O presidente e as vaias
A televisão deu-nos notícia, por relato breve e imagens distantes, de que ao senhor Presidente da República se lhe deparou o infortúnio de ser assobiado e vaiado aquando da sua recente deslocação ao Norte do País. A vida é mesmo difícil, até para os presidentes das repúblicas: partira o senhor Presidente em direcção ao Porto a fim de presenciar os festejos joaninos que naquela cidade são verdadeiramente emblemáticos, de conviver um pouco com a população, porventura de levar também a tradicional e amigável agressão na cabeça com um alho-porro, e eis que lhe acontece o dissabor de ser hostilizado por uma parte dos cidadãos de quem é presidente, pois, como se sabe, o senhor professor assume-se como presidente de todos os portugueses. É certo que, a julgar pelo que a televisão contou, as vozes contestantes e os assobios incómodos não lhe aconteceram propriamente no Porto, mas sim em Guimarães, Castro Daire e porventura outros lugares próximos.
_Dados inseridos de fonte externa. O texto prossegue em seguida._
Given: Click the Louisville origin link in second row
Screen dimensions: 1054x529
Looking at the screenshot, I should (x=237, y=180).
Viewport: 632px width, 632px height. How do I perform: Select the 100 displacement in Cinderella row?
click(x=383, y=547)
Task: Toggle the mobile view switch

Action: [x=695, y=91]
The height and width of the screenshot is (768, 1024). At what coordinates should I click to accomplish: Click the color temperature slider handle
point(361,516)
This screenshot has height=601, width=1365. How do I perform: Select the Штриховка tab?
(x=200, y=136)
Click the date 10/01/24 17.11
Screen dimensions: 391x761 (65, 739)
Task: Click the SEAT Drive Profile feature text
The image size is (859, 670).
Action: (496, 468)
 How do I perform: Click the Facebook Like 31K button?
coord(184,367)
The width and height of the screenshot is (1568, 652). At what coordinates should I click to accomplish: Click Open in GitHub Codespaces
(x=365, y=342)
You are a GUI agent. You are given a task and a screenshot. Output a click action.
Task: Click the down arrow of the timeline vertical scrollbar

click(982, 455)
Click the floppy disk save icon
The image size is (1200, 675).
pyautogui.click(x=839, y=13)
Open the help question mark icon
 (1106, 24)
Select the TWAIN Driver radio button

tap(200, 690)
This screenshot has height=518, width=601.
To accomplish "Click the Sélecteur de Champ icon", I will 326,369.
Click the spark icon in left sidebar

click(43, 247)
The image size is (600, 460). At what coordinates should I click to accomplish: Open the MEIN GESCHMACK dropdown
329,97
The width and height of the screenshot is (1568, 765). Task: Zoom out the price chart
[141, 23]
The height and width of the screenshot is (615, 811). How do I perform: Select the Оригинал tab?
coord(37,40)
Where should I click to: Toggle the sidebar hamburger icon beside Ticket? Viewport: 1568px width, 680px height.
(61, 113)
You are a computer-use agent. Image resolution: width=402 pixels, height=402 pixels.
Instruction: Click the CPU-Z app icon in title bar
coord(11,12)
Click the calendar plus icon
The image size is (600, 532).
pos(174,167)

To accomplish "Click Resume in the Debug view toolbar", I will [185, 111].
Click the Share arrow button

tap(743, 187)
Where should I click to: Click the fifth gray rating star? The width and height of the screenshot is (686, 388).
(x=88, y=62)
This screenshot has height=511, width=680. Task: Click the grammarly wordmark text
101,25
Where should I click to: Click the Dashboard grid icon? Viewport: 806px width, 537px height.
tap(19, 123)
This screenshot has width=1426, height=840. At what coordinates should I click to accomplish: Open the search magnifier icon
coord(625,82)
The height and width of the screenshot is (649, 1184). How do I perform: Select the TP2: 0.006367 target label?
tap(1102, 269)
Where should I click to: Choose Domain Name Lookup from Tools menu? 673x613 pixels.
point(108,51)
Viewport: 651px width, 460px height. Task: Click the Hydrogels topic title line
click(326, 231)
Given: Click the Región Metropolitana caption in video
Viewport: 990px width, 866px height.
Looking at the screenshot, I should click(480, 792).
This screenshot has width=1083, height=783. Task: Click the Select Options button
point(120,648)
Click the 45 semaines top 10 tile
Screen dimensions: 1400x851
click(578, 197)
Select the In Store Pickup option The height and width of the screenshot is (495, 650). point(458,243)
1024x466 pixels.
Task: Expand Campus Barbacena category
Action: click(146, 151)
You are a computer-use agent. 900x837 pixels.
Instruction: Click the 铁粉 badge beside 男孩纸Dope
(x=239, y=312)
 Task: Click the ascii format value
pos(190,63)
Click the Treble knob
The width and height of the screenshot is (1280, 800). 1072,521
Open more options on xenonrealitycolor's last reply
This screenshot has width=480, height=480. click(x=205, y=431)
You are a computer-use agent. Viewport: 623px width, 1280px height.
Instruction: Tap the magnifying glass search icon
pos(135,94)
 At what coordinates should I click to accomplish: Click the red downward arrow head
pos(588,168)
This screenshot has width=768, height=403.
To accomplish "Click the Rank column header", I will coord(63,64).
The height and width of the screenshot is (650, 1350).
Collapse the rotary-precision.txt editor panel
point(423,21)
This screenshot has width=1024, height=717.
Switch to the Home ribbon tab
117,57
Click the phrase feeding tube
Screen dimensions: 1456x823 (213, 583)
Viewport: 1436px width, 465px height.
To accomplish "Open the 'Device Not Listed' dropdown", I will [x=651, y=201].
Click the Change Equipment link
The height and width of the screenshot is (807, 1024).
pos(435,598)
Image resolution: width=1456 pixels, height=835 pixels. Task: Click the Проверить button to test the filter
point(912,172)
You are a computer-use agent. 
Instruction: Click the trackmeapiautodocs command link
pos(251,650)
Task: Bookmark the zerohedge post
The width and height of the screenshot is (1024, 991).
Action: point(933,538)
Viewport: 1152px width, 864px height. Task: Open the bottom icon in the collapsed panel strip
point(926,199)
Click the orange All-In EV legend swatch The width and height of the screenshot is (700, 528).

Mas não é grande risco supor que o senhor Presidente bem entende que aquele desagradável acolhimento está longe de ser uma espécie de especialidade regional localizada no Norte, que bem poderia ser ainda mais agreste se a deslocação tivesse sido ao Alentejo ou mesmo ao seu Algarve pátrio. Na verdade, pelo caminho que as coisas estão a tomar, o senhor Presidente só poderá estar a salvo de ruidosas manifestações de desagrado se passar a visitar lugares do interior onde a desertificação sucedeu à antiga fartura populacional, e onde os remanescentes habitantes já perderam, em consequência dos anos que sobre eles pesam, a força para gritar e a capacidade para assobiar.
Fazer tudo quanto quer
É claro que assobios e vaias não são apenas barulho, ao contrário do que porventura explicam alguns assessores do senhor Presidente, mas sim uma mensagem política de que inevitavelmente o senhor Presidente toma conhecimento mesmo que queira minimizar-lhe o significado e a relevância. Pode o senhor Presidente recusar-se a receber uns quantos milhares de postais que cidadãos no pleno uso dos seus direitos, incluindo o da liberdade de expressão, lhe enviaram, mas não pode fechar os presidenciais ouvidos a assobios e vaias, isto é, à reprovação pública por parte de cidadãos de quem se quer Presidente. Achará decerto que constituem uma injustiça para com ele, que tão sabiamente se tem comportado como eminente figura política desde os já remotos tempos em que nunca tinha dúvidas e raramente se enganava até à actualidade em que a direita em que sem dúvida se integra tem, finalmente, a quase sagrada trilogia enunciada por Sá-Carneiro: uma maioria, um governo, um presidente. Há décadas, um oponente de Salazar, Ramada Curto, disse a propósito do ditador que «quem sabe o que quer e faz tudo quanto quer, só não faz bem se não o souber fazer». Não garanto a literalidade da citação mas asseguro o seu sentido e a proximidade com as palavras originais. Ora, a direita de que o senhor Presidente é desde há muito uma destacada vedeta está a fazer tudo quanto quer e com a efectiva colaboração do Presidente da República. Um dos mais recentes e de facto imorais actos públicos de solidariedade e aliança factual entre PR e Governo foi a promulgação de legislação laboral em certos aspectos mais iníqua que a havida no tempo da ditadura. Feias acções como esta, e bem se sabe que não chegaria o espaço ainda sobrante destas duas colunas para todas elas inventariar, doem ao povo. Doem, isto é, provocam fomes, doenças, indignações, desesperos, iras. Custa a crer que estas consequências escapem à perspicácia e à sabedoria do senhor Presidente, pelo que se pode suspeitar de que ele entende lindamente os justos fundamentos das vaias. A menos que se automistifique e responsabilize os protestos pelo já caquético argumento de serem comunistas todos os que protestam. O que tornaria adequado que em intenção do senhor Presidente e da explicação que a si próprio ele daria se aplicasse um breve poema de Vasco Costa Marques escrito em pleno fascismo: «É tão fácil explicar / a doença pelo rato! / Morre-se gato / e tranquilo.»